→ **What to do**
Reproduce all of the data below line for line, changing nothing.

→ **Data records**
——

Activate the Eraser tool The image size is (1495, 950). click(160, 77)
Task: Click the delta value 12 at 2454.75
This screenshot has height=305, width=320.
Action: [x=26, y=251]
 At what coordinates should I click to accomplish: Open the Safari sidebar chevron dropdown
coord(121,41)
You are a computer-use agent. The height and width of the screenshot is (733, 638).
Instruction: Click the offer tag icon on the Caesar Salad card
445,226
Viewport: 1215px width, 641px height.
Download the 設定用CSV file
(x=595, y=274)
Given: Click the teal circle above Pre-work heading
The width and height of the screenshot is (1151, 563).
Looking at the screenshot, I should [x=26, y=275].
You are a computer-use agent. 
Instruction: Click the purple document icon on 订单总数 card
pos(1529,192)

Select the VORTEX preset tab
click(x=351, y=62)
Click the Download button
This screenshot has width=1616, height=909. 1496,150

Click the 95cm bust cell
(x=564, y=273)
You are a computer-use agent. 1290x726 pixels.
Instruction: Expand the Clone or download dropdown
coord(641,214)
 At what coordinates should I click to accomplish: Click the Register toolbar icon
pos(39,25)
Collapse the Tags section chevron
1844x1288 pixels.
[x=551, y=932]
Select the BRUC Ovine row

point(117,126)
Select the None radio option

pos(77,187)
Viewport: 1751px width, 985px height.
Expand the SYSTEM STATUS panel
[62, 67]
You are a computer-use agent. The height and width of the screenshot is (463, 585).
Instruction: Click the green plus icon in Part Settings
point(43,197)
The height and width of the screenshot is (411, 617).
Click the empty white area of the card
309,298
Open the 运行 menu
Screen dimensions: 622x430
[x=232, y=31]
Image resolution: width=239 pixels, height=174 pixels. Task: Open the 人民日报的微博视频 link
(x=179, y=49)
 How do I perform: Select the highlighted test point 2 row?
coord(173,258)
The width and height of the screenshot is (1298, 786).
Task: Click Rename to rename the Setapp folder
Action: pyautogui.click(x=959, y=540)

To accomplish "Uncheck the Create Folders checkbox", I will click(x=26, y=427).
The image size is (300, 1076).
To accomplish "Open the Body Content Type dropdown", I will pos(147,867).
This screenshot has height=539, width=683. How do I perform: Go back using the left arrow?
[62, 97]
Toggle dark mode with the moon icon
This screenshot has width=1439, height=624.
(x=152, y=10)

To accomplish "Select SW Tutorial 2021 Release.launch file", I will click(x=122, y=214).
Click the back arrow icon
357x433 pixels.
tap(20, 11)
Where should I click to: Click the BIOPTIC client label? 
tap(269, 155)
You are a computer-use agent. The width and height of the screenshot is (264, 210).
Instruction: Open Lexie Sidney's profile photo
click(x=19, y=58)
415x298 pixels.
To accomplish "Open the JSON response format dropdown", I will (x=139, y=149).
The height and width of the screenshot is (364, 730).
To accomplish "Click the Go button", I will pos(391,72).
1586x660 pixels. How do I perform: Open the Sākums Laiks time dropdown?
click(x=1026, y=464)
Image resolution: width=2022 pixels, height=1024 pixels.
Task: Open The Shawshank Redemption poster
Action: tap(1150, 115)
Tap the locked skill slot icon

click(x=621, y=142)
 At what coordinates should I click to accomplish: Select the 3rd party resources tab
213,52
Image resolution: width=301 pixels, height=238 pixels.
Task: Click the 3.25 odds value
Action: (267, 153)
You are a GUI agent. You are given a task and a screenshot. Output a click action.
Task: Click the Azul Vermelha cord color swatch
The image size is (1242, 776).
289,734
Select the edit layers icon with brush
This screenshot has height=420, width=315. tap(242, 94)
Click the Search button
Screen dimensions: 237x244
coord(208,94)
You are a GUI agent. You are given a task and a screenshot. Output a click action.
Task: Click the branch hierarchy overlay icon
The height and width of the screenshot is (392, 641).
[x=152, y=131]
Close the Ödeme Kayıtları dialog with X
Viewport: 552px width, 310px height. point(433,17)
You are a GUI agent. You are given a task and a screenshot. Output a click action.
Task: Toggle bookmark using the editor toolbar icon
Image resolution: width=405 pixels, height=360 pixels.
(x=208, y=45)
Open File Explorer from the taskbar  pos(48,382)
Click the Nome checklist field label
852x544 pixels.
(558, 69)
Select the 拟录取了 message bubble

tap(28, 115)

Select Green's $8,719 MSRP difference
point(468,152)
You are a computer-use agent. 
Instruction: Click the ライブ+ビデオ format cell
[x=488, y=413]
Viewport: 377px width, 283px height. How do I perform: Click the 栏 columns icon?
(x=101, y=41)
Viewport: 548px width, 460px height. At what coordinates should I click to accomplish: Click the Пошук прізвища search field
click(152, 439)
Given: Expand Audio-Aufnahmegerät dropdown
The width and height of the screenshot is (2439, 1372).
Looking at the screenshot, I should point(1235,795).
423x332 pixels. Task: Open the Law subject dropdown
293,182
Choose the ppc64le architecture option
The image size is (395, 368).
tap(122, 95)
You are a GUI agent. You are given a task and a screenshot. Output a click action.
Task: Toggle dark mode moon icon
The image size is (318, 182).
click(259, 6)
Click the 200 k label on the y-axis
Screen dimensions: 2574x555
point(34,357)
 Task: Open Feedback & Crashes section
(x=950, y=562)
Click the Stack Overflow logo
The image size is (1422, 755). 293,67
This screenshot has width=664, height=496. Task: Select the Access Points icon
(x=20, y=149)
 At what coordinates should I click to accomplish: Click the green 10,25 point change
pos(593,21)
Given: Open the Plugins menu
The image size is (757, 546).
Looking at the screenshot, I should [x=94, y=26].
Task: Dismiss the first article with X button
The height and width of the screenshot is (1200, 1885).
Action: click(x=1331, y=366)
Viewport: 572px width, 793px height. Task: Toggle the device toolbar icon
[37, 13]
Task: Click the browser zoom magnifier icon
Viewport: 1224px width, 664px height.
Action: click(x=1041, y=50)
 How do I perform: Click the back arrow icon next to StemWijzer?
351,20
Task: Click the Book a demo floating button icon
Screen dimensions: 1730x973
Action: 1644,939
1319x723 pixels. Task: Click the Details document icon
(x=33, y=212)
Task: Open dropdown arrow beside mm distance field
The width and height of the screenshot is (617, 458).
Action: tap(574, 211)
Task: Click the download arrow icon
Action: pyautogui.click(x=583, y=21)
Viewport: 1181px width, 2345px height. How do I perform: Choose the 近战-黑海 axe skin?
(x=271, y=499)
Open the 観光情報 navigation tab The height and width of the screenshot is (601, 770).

——

→ **Written reply**
Activate the Eraser tool The image size is (1495, 950). click(160, 77)
Task: Click the delta value 12 at 2454.75
This screenshot has height=305, width=320.
Action: [x=26, y=251]
 At what coordinates should I click to accomplish: Open the Safari sidebar chevron dropdown
coord(121,41)
You are a computer-use agent. The height and width of the screenshot is (733, 638).
Instruction: Click the offer tag icon on the Caesar Salad card
445,226
Viewport: 1215px width, 641px height.
Download the 設定用CSV file
(x=595, y=274)
Given: Click the teal circle above Pre-work heading
The width and height of the screenshot is (1151, 563).
Looking at the screenshot, I should [x=26, y=275].
You are a computer-use agent. 
Instruction: Click the purple document icon on 订单总数 card
pos(1529,192)

Select the VORTEX preset tab
click(x=351, y=62)
Click the Download button
This screenshot has width=1616, height=909. 1496,150

Click the 95cm bust cell
(x=564, y=273)
You are a computer-use agent. 1290x726 pixels.
Instruction: Expand the Clone or download dropdown
coord(641,214)
 At what coordinates should I click to accomplish: Click the Register toolbar icon
pos(39,25)
Collapse the Tags section chevron
1844x1288 pixels.
[x=551, y=932]
Select the BRUC Ovine row

point(117,126)
Select the None radio option

pos(77,187)
Viewport: 1751px width, 985px height.
Expand the SYSTEM STATUS panel
[62, 67]
You are a computer-use agent. The height and width of the screenshot is (463, 585).
Instruction: Click the green plus icon in Part Settings
point(43,197)
The height and width of the screenshot is (411, 617).
Click the empty white area of the card
309,298
Open the 运行 menu
Screen dimensions: 622x430
[x=232, y=31]
Image resolution: width=239 pixels, height=174 pixels. Task: Open the 人民日报的微博视频 link
(x=179, y=49)
 How do I perform: Select the highlighted test point 2 row?
coord(173,258)
The width and height of the screenshot is (1298, 786).
Task: Click Rename to rename the Setapp folder
Action: pyautogui.click(x=959, y=540)

To accomplish "Uncheck the Create Folders checkbox", I will click(x=26, y=427).
The image size is (300, 1076).
To accomplish "Open the Body Content Type dropdown", I will pos(147,867).
This screenshot has height=539, width=683. How do I perform: Go back using the left arrow?
[62, 97]
Toggle dark mode with the moon icon
This screenshot has width=1439, height=624.
(x=152, y=10)

To accomplish "Select SW Tutorial 2021 Release.launch file", I will click(x=122, y=214).
Click the back arrow icon
357x433 pixels.
tap(20, 11)
Where should I click to: Click the BIOPTIC client label? 
tap(269, 155)
You are a computer-use agent. The width and height of the screenshot is (264, 210).
Instruction: Open Lexie Sidney's profile photo
click(x=19, y=58)
415x298 pixels.
To accomplish "Open the JSON response format dropdown", I will (x=139, y=149).
The height and width of the screenshot is (364, 730).
To accomplish "Click the Go button", I will pos(391,72).
1586x660 pixels. How do I perform: Open the Sākums Laiks time dropdown?
click(x=1026, y=464)
Image resolution: width=2022 pixels, height=1024 pixels.
Task: Open The Shawshank Redemption poster
Action: tap(1150, 115)
Tap the locked skill slot icon

click(x=621, y=142)
 At what coordinates should I click to accomplish: Select the 3rd party resources tab
213,52
Image resolution: width=301 pixels, height=238 pixels.
Task: Click the 3.25 odds value
Action: (267, 153)
You are a GUI agent. You are given a task and a screenshot. Output a click action.
Task: Click the Azul Vermelha cord color swatch
The image size is (1242, 776).
289,734
Select the edit layers icon with brush
This screenshot has height=420, width=315. tap(242, 94)
Click the Search button
Screen dimensions: 237x244
coord(208,94)
You are a GUI agent. You are given a task and a screenshot. Output a click action.
Task: Click the branch hierarchy overlay icon
The height and width of the screenshot is (392, 641).
[x=152, y=131]
Close the Ödeme Kayıtları dialog with X
Viewport: 552px width, 310px height. point(433,17)
You are a GUI agent. You are given a task and a screenshot. Output a click action.
Task: Toggle bookmark using the editor toolbar icon
Image resolution: width=405 pixels, height=360 pixels.
(x=208, y=45)
Open File Explorer from the taskbar  pos(48,382)
Click the Nome checklist field label
852x544 pixels.
(558, 69)
Select the 拟录取了 message bubble

tap(28, 115)

Select Green's $8,719 MSRP difference
point(468,152)
You are a computer-use agent. 
Instruction: Click the ライブ+ビデオ format cell
[x=488, y=413]
Viewport: 377px width, 283px height. How do I perform: Click the 栏 columns icon?
(x=101, y=41)
Viewport: 548px width, 460px height. At what coordinates should I click to accomplish: Click the Пошук прізвища search field
click(152, 439)
Given: Expand Audio-Aufnahmegerät dropdown
The width and height of the screenshot is (2439, 1372).
Looking at the screenshot, I should point(1235,795).
423x332 pixels. Task: Open the Law subject dropdown
293,182
Choose the ppc64le architecture option
The image size is (395, 368).
tap(122, 95)
You are a GUI agent. You are given a task and a screenshot. Output a click action.
Task: Toggle dark mode moon icon
The image size is (318, 182).
click(259, 6)
Click the 200 k label on the y-axis
Screen dimensions: 2574x555
point(34,357)
 Task: Open Feedback & Crashes section
(x=950, y=562)
Click the Stack Overflow logo
The image size is (1422, 755). 293,67
This screenshot has width=664, height=496. Task: Select the Access Points icon
(x=20, y=149)
 At what coordinates should I click to accomplish: Click the green 10,25 point change
pos(593,21)
Given: Open the Plugins menu
The image size is (757, 546).
Looking at the screenshot, I should [x=94, y=26].
Task: Dismiss the first article with X button
The height and width of the screenshot is (1200, 1885).
Action: click(x=1331, y=366)
Viewport: 572px width, 793px height. Task: Toggle the device toolbar icon
[37, 13]
Task: Click the browser zoom magnifier icon
Viewport: 1224px width, 664px height.
Action: click(x=1041, y=50)
 How do I perform: Click the back arrow icon next to StemWijzer?
351,20
Task: Click the Book a demo floating button icon
Screen dimensions: 1730x973
Action: 1644,939
1319x723 pixels. Task: Click the Details document icon
(x=33, y=212)
Task: Open dropdown arrow beside mm distance field
The width and height of the screenshot is (617, 458).
Action: tap(574, 211)
Task: Click the download arrow icon
Action: pyautogui.click(x=583, y=21)
Viewport: 1181px width, 2345px height. How do I perform: Choose the 近战-黑海 axe skin?
(x=271, y=499)
Open the 観光情報 navigation tab The height and width of the screenshot is (601, 770).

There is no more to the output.